The role of IL32 in the immunemodulation of mesenchymal stem cell and the stromal-hematopoietic interection in myelodysplastic syndrome

Abstract

In addition to its support role during hematopoiesis, either by secretion of soluble factors or cell-cell interactions, recently, mesenchymal stem cells (MSCs) have become candidates for cell therapy, mainly because of its immunomodulatory capacity. Myelodysplastic syndromes (MDS) are hematologic malignancies that result from changes in hematopoietic stem cell characterized by ineffective hematopoiesis and peripheral cytopenia. The cause and progression of MDS are not known, but it is clear that involves a complex cellular process.

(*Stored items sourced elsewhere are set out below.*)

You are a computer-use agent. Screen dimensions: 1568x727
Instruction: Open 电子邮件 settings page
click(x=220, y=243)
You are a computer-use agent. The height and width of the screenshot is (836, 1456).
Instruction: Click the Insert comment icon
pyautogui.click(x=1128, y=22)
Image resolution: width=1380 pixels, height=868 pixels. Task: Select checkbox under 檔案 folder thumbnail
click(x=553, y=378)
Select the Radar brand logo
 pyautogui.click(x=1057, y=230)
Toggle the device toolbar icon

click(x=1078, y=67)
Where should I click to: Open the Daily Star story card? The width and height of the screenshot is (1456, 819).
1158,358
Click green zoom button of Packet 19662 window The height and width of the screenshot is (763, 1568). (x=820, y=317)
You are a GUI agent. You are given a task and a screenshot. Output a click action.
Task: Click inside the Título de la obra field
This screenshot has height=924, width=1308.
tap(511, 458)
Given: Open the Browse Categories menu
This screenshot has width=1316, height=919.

MSCs of MDS patients have been described with immunomodulatory and immunophenotypic changes, and recently has been described increased expression of interleukin 32 (IL32) in these cells. Thus, it is important to characterize the functional relevance of the increased expression of IL32, as previously described as a hematopoietic growth factor, and overexpressed in many inflammatory diseases, infectious, viral, autoimmune diseases and some types of cancer and also with antitumor properties. Therefore the aims of this study are to analyze the expression of IL32 MSCs in patients with MDS and correlate its expression with immunomodulatory capacity, with the immunophenotypic characteristics of these cells and subsets of the disease. Moreover, to characterize the role of this cytokine in the proliferation, migration and their ability in protecting apoptosis and sensitivity to chemotherapy in HS-5 cell line inhibited for the IL32 expression. We also intend to establish a model xenoimplante AML cells to address the IL32 antitumor role.